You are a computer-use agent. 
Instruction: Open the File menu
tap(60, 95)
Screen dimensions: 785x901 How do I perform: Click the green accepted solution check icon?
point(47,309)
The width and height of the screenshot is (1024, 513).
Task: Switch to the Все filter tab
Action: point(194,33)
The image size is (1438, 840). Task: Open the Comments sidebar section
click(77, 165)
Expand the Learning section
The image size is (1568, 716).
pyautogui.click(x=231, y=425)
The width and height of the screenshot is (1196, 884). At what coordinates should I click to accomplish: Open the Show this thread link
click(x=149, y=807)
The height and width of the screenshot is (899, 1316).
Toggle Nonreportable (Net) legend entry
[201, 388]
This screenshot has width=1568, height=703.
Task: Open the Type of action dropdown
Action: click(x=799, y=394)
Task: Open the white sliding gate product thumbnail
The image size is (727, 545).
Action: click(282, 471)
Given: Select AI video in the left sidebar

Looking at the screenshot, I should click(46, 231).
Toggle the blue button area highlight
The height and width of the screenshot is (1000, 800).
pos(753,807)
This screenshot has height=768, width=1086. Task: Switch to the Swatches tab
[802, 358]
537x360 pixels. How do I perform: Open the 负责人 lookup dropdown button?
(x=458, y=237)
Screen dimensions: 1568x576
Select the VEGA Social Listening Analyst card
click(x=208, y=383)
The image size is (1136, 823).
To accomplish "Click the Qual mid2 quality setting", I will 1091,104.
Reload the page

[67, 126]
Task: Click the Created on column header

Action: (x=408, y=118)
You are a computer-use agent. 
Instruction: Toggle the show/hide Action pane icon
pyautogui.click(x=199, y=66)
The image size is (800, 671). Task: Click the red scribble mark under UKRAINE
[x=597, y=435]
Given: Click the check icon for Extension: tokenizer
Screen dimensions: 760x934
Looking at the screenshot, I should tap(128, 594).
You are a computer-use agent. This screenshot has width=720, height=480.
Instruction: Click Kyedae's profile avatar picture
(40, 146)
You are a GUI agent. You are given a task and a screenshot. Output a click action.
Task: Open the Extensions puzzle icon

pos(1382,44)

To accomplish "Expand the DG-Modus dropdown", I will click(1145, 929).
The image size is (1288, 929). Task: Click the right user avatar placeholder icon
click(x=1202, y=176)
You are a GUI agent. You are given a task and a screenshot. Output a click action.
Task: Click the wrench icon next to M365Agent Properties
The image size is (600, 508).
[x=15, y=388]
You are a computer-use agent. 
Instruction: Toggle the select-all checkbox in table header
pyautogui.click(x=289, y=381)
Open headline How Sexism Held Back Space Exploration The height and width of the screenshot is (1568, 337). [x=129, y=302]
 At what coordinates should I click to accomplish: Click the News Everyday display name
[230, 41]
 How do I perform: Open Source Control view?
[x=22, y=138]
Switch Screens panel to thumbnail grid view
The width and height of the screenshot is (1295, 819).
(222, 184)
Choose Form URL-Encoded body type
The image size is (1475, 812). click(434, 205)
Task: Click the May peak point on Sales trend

- - - - -

Starting at the first line of the records and ending at the line that contains "pos(753,807)", lay out those lines as a Markdown table with the columns Row and Text, numbering each line and skipping blank ones.

_RESULT OF THE EXERCISE:_
| Row | Text |
|---|---|
| 1 | You are a computer-use agent.  |
| 2 | Instruction: Open the File menu |
| 3 | tap(60, 95) |
| 4 | Screen dimensions: 785x901 How do I perform: Click the green accepted solution check icon? |
| 5 | point(47,309) |
| 6 | The width and height of the screenshot is (1024, 513). |
| 7 | Task: Switch to the Все filter tab |
| 8 | Action: point(194,33) |
| 9 | The image size is (1438, 840). Task: Open the Comments sidebar section |
| 10 | click(77, 165) |
| 11 | Expand the Learning section |
| 12 | The image size is (1568, 716). |
| 13 | pyautogui.click(x=231, y=425) |
| 14 | The width and height of the screenshot is (1196, 884). At what coordinates should I click to accomplish: Open the Show this thread link |
| 15 | click(x=149, y=807) |
| 16 | The height and width of the screenshot is (899, 1316). |
| 17 | Toggle Nonreportable (Net) legend entry |
| 18 | [201, 388] |
| 19 | This screenshot has width=1568, height=703. |
| 20 | Task: Open the Type of action dropdown |
| 21 | Action: click(x=799, y=394) |
| 22 | Task: Open the white sliding gate product thumbnail |
| 23 | The image size is (727, 545). |
| 24 | Action: click(282, 471) |
| 25 | Given: Select AI video in the left sidebar |
| 26 | Looking at the screenshot, I should click(46, 231). |
| 27 | Toggle the blue button area highlight |
| 28 | The height and width of the screenshot is (1000, 800). |
| 29 | pos(753,807) |